Washington public health officials declared a state of emergency after announcing that a man in his 50s with no travel or contact history with a COVID-19 case died from the coronavirus in the state. It was the first reported death in the U.S. from the disease.
Later studies showed there were two people who had died earlier from COVID-19 on Feb. 6 and Feb. 17, according to The New York Times.
Former President Donald Trump declared the coronavirus pandemic a national emergency on March 13.
The move unleashed billions of dollars in federal aid for state and local governments.
Gov. Gavin Newsom announced March 19 that all Californians needed to stay home and avoid nonessential social contact to slow the transmission of COVID-19 — the first state in the country to make such a move.
The decision set the stage for other states to issue similar orders shortly after.
The coronavirus had killed more than 100,000 Americans by May 27, just four months after the first case was found in the nation.
At the time, there were more than 1.6 million confirmed COVID-19 cases in the U.S..
The WHO acknowledged July 9 that the coronavirus may be spreading via aerosolized droplets that shoot out of infected people’s coughs and sneezes and remain infectious when suspended in air over long distances and time.
Earlier public health messaging on preventive measures had focused on direct contact with a sick person or contact with surfaces that may have coronavirus particles sprawled on them.
A 25-year-old Nevada man tested positive for the coronavirus six weeks after he originally contracted the disease, scientists reported in an Oct. 12 study, igniting fears that the thousands of those who had recovered may be able to get sick again. A lab officially confirmed the case on Aug. 28.
A handful of other cases of reinfection across the globe have occurred since then.
Sept. 28 — Global coronavirus deaths reach 1 million
COVID-19 had killed over 1 million people worldwide by Sept. 28 since it was first documented in December 2019 in China, added according to U.S. News.
The highest death tolls at the time were from the U.S., Brazil and India, together making up more than 40% of the global count. Today, the same three countries remain the hardest hit by the pandemic.
A tweet posted by the former president himself revealed that Trump and former first lady Melania Trump tested positive for COVID-19 on Oct. 2, creating a political earthquake a month out from Election Day.
Trump was admitted to the Walter Reed National Military Medical Center shortly after his announcement where he began several experimental treatments.
The U.S. Food and Drug Administration authorized the Pfizer-BioNTech vaccine for emergency use on Dec. 11 after an agency committee recommended it the day before.

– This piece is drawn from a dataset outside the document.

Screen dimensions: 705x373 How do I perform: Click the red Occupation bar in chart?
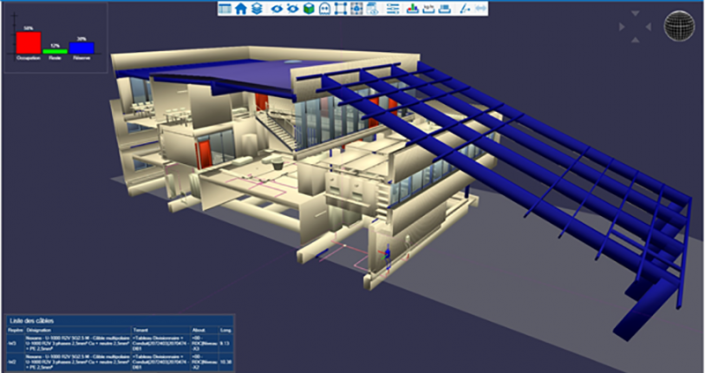(x=28, y=43)
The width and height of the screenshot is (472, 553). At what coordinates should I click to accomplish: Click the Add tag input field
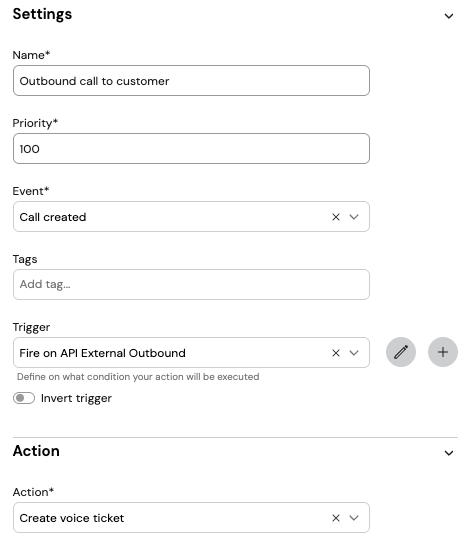[x=191, y=285]
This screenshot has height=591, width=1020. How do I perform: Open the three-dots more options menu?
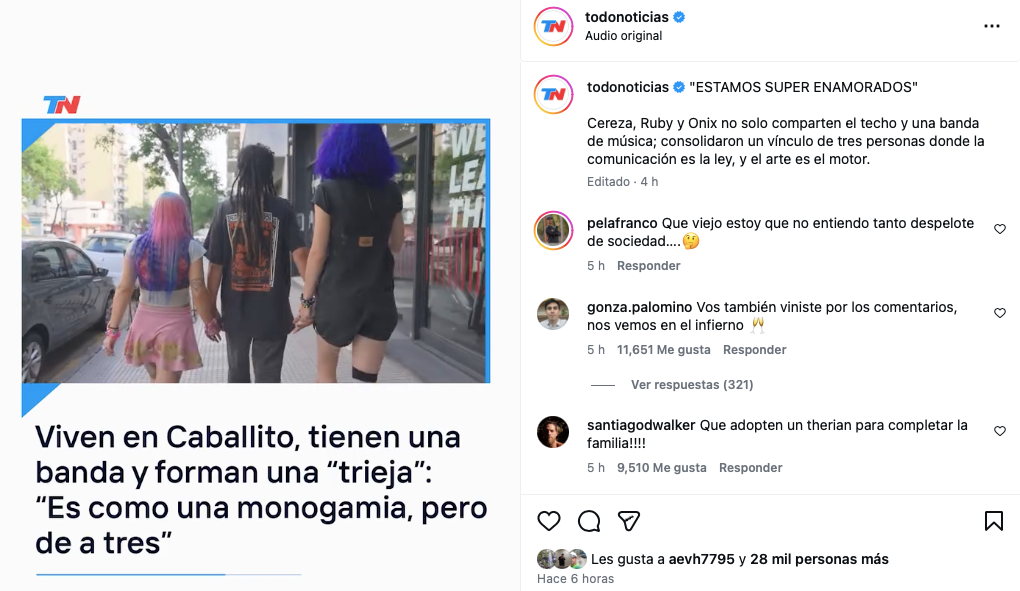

It was the first COVID-19 vaccine to be recommended for emergency use in the U.S. for people 16 years of age and older. Clinical trials showed the vaccine has a 95% efficacy rate.
A critical care nurse in New York was the first in the U.S. to receive a COVID-19 vaccine, just three days after the Pfizer shot was given emergency-use authorization.
“I feel hopeful today, relieved. I feel like healing is coming,” the nurse said, according to U.S. News.
An FDA advisory committee on Dec. 18 recommended the Moderna coronavirus vaccine for emergency-use authorization after reviewing and discussing the latest clinical trial data, deciding that the benefits outweigh the risks.
It was the second COVID-19 vaccine to be recommended for emergency-use authorization in the U.S. The shot has an efficacy rate of 94%.
Colorado officials confirmed Dec. 29 the first U.S. case of a more contagious coronavirus strain that was first discovered in the United Kingdom. The man in his 20s had no prior travel history.
Since then, several states and countries have found cases of the new strain, with Florida carrying the most of any U.S. state as of Jan. 21.